* [Given data]
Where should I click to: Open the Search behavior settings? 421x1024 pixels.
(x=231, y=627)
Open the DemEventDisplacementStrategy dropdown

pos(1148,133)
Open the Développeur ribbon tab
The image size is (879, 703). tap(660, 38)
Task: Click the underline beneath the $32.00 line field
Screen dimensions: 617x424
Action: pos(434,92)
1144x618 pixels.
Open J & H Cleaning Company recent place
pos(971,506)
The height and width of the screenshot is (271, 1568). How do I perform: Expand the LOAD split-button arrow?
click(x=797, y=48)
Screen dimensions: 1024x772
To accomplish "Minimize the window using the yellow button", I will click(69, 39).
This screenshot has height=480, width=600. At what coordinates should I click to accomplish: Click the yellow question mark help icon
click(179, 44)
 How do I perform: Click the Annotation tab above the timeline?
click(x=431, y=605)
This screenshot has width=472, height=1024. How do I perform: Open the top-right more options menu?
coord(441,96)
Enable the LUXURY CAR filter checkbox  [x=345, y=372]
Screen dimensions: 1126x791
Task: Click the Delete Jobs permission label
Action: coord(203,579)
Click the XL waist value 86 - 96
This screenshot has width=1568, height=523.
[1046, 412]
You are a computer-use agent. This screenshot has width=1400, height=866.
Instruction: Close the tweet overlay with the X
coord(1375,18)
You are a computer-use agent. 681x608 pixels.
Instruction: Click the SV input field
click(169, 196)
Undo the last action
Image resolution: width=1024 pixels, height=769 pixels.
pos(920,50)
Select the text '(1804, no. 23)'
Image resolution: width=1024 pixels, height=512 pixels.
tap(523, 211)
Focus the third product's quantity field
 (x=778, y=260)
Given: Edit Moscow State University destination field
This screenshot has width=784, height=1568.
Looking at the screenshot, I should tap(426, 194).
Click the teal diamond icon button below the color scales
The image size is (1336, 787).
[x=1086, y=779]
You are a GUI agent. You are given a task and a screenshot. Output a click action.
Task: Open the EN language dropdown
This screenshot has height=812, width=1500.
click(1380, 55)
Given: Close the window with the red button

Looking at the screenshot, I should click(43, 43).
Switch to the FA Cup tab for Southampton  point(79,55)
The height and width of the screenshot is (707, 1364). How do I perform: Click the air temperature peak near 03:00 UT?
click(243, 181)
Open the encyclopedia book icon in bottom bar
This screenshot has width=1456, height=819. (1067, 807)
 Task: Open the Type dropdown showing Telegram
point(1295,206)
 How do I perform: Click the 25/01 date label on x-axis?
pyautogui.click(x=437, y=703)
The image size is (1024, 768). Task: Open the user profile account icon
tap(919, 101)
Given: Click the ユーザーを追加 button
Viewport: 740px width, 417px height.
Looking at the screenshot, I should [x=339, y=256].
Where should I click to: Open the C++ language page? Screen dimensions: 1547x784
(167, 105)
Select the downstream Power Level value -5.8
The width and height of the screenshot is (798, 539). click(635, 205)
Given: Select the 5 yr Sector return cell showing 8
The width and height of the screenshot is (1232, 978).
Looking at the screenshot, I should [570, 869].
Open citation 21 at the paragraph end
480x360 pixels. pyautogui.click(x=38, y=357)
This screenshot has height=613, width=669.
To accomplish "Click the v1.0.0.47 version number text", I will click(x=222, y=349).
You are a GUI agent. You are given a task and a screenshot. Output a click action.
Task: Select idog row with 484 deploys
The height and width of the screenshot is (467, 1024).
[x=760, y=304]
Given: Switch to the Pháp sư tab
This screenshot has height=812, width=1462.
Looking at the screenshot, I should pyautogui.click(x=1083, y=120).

* [Work task] Search the data above for the string "agent" and copy each line that has it.

* [Task answer]
You are a computer-use agent. This screenshot has width=1400, height=866.
You are a computer-use agent. 681x608 pixels.
You are a GUI agent. You are given a task and a screenshot. Output a click action.
You are a GUI agent. You are given a task and a screenshot. Output a click action.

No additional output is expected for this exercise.